Chopping cover crop with sharp garden shears is usually pretty quick and easy. The cuttings are placed on top for about 3-4 weeks before planting time to provide nutrients.
If you want your cover crops to be easy-to mow and turn into the soil, aim to cut them down while the leaves are still green. Some will turn to a stiff straw if left to mature too long.
Speaking of mowing, mow your lawn as late in the fall season. If you can, aim for a height of about two to three inches and leave clippings on the lawn. This actually returns around 25% of the turf's nitrogen back to the soil.
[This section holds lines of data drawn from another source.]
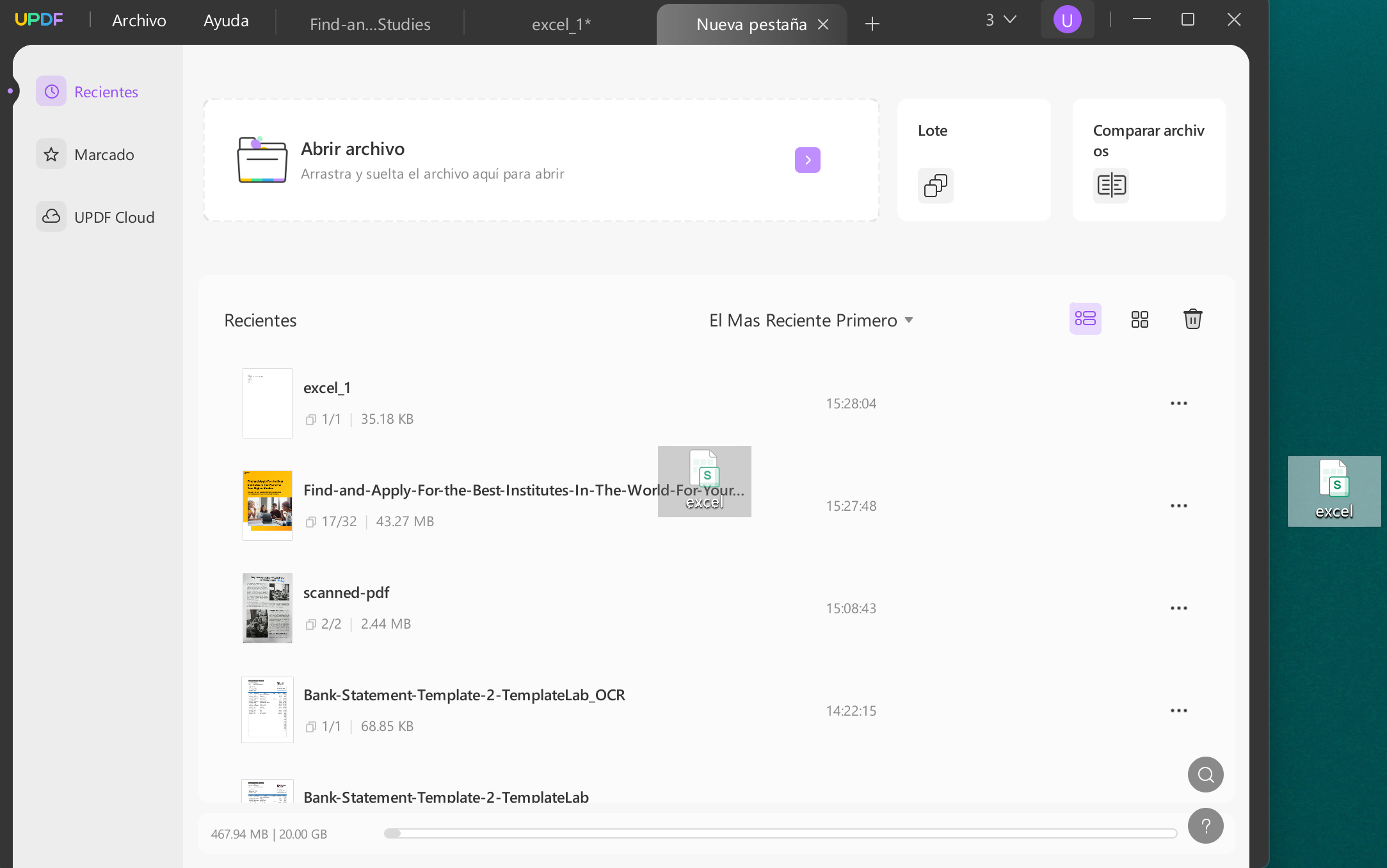The image size is (1387, 868).
Task: Switch to the excel_1* tab
Action: click(561, 24)
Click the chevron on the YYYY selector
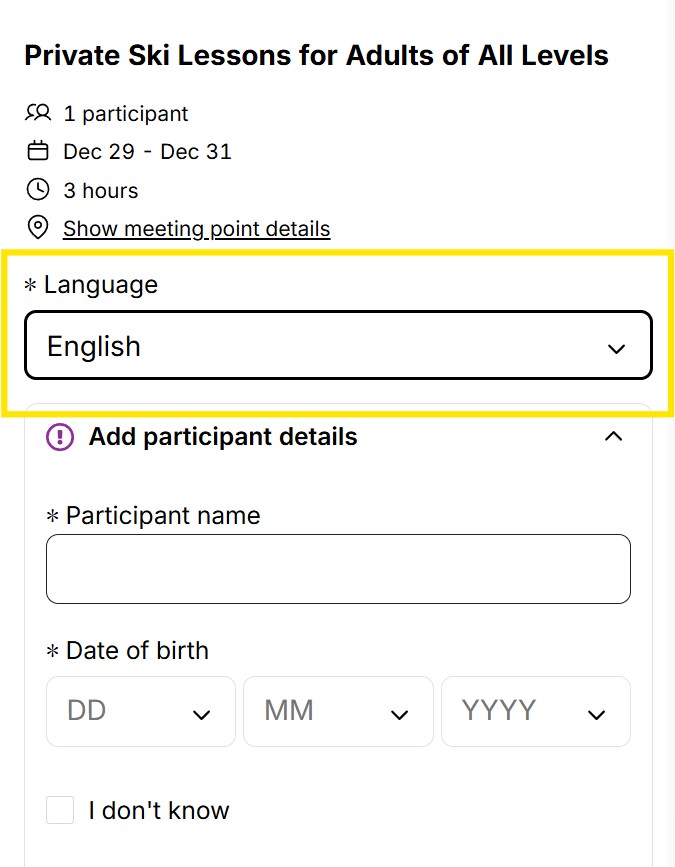This screenshot has width=675, height=867. (x=597, y=713)
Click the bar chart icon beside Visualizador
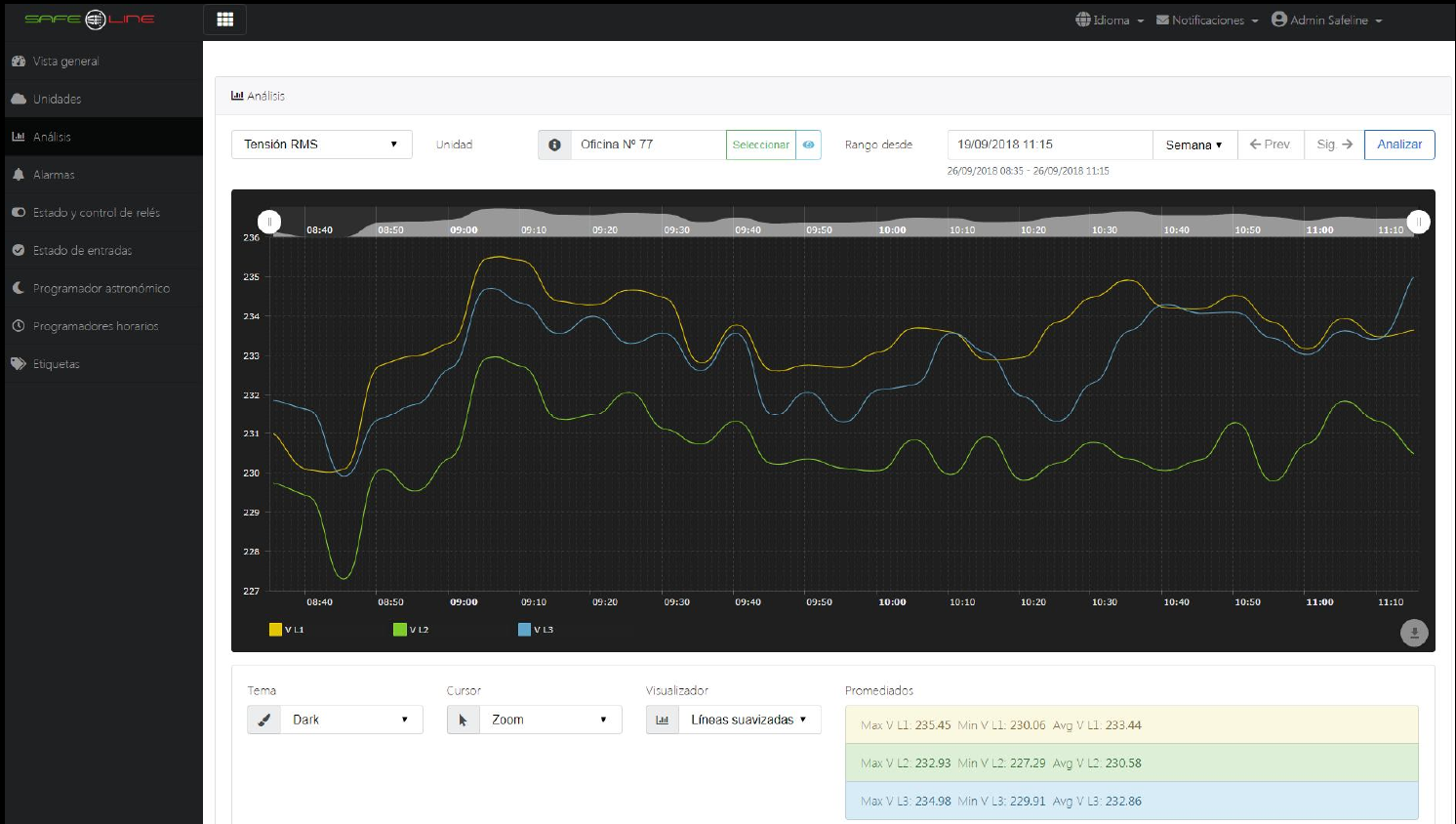 663,720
Trim back your perennials - but not all. Crops that like a small trim in the fall include rosemary, thyme, sage, fennel, asparagus, blackberries and rhubarb. Plants like do better if you wait until sprint to do any cutting back include: raspberries because the dry branches that seem dead on the surface, have actually shown that they help nurture the plant in the winter.
Compost! Top up garden beds or planters with compost. They get compost, and they get compost, everyone gets compost! :) (really hope you get that joke hahaha) Amending now helps proactively nourish your soil as a jumpstart for spring planting.
Remember the mulch you cleaned up above? Time for some fresh natural new mulch. Adding soil in the winter helps protect soil from erosion and weeds. Adding a generous layer of mulch on the soil does wonders for regulating soil temperature and moisture which is useful for many reasons. My favorite is helping any root vegetables still in the ground stay strong against hard frosts and extend your crop. Plus as an added bonus, mulch breaks down nicely and can then be incorporates fresh organic material into your soil.
As odd as it sounds, the end of fall is the perfect time to do a "spring cleaning" on all of your garden supplies and tools to prepare them for spring. This way when the sun starts shining, all your tools are ready to go. Trust me, the last thing you're going to want to do on the first day of spring is repair shovel handles, and clean off old chunks of stuff on your tools. The end of fall is perfect for this.
Head to the garden center for sales galore. Most seeds have a shelf life of about 2-4 years depending on the package; however, stores usually carry seeds that are only a year old or less. The end of fall is a great time to load up on seeds for what you'd like to grow in the spring.
If you're planning on adding any more garden beds or expanding the ones you have, this is the perfect time to do so. Not only are materials and soil bags on sale, the winter provides time for soil to settle. You'll find that you need to add in more come spring, but it's better that this happens over winter than while you have a crop. You don't want packed soil, but freshly poured soil in that volume just settles too much, so do it now so you can enjoy it then.
Turn off you watering connections and drip, sprinkler and what ever type of irrigation systems you may have setup. In warmer climates you might be able to get away with just disconnecting everything and letting the water drain out. Colder climates might benefit from blasting out the water with an air compressor, or if you have space, then bring everything inside for the winter months.
Empty containers so they don't crack during the old winter months and flip them upside down so they can't fill with water.
Show some love for natures friends that help you so much in the summer. Remember those lovely birds who kept mice away? Winter can be challenging for them. So please, please top up your bird feeders. Birds are especially thankful for high energy giving, fatty seeds during cold winters.
Now all you need to do is sit back and let nature take its course, knowing that once the snow disappears and spring has sprung, you’ll be ready for more gardening action.